A key creditor, Los Angeles billionaire Tom Gores, is believed to be interested in acquiring Ahern by using his stake in Ahern debt to effectuate a takeover, Bloomberg News reported March 22.
Gores is known as a takeover investor. His firm already owns construction supplier Maxim Crane Works, which in 2009 purchased the assets of another industry supplier, Barnhart Crane and Rigging.
Gores’ company Platinum Equity LLC, through affiliate Sphere Capital LLC, holds more than $119 million of Ahern’s $237 million in second-lien note debt, Ahern bankruptcy court records say.
Attorneys for Sphere, while not objecting to Ahern’s exclusivity extension request, said in a court filing that ''there is nothing unique about this case that requires an extended stay in Chapter 11.''
''Sphere is ready, willing and able to partner with the debtor to reach agreement on a path forward that gives maximum value to all stakeholders,'' its attorneys said in a court filing.
Ahern is the seventh-largest firm in the construction rental industry, according to trade publication Rental Equipment Register.
Howard Brown, Ahern chief financial officer, this week said he couldn’t comment on the bankruptcy proceedings.

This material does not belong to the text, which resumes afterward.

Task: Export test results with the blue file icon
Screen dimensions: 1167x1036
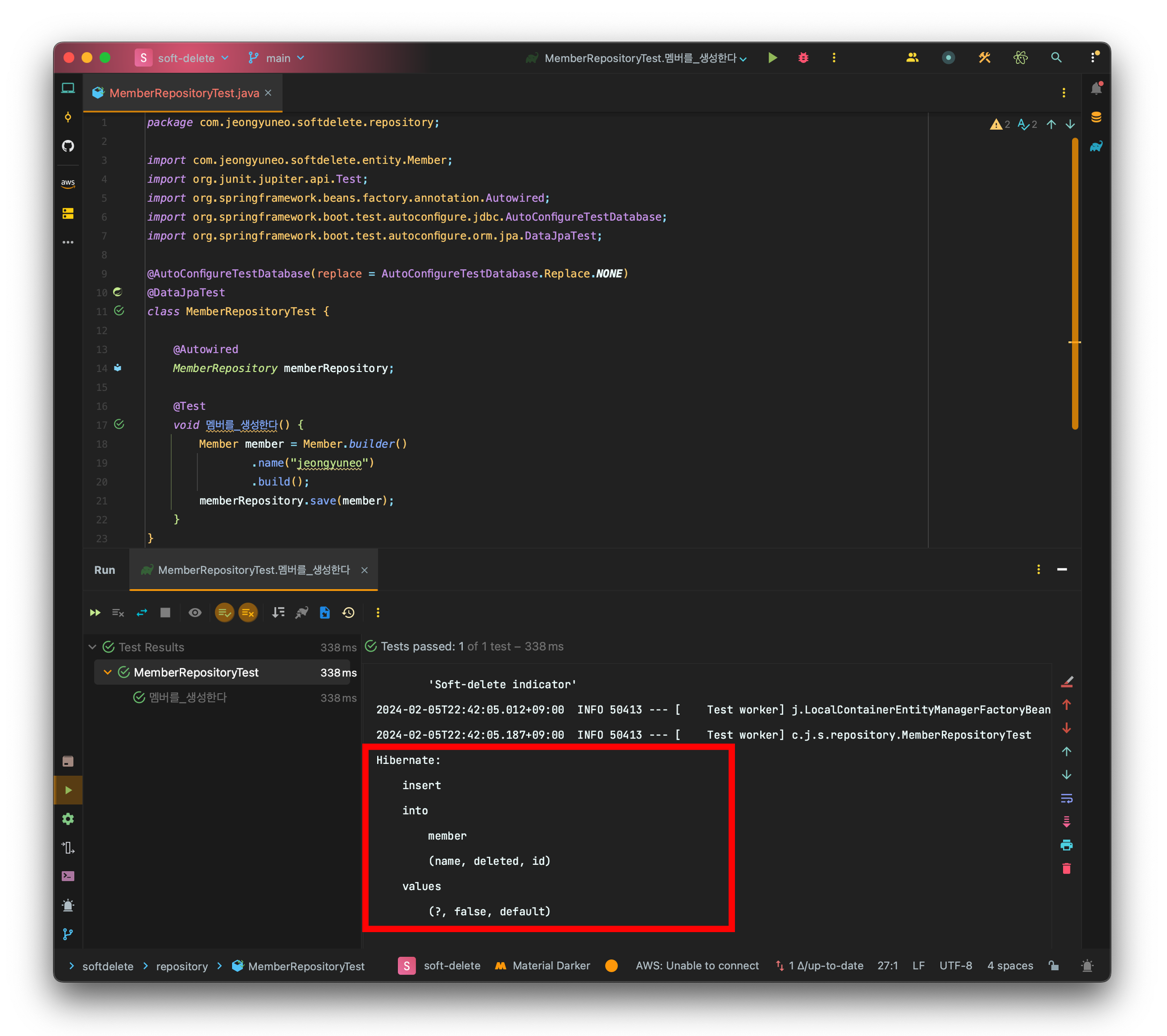Action: pyautogui.click(x=324, y=612)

Officials at Gores’ office didn’t immediately respond to a request for comment.
In an April 13 court declaration, Brown said business has been stronger than expected for Ahern as the U.S. economy improves and as customers have stayed loyal to Ahern despite its bankruptcy.
In fact, EBITDA in January came in at $7.6 million vs. the $4.5 million that had been budgeted, he said.
EBITDA is a profitability measure meaning earnings before interest, taxes, depreciation and amortization.
Brown said in the declaration that with the extra time to exclusively propose a plan of reorganization, Ahern would work on addressing liabilities that must be dealt with in the bankruptcy case now totaling $642 million, as well as study what to do with 74 leases around the country used for its branch locations and other operations.
Under the Bankruptcy Code, debtors like Ahern can ask to get out of unprofitable leases.
''During the first months of this Chapter 11 case, most of the debtor’s resources have necessarily been devoted to ensuring a smooth transition to Chapter 11, ensuring the debtor’s access to financing, maintaining uninterrupted operations and evaluating its assets and liabilities,'' Brown said in his filing. "As a result, the debtor has not yet had the opportunity to complete the evaluations which are necessary to the formulation of a plan.''
''The debtor has begun negotiating with various of its creditor constituencies regarding the formulation of its plan,'' he added. ''Debtor is not seeking this brief extension to harass its creditors or as a tactical device. Rather, debtor is proceeding in good faith toward confirmation of its plan."
It’s not yet known whether Gores or other parties will file reorganization plans to compete with Ahern’s once Ahern’s exclusivity period expires.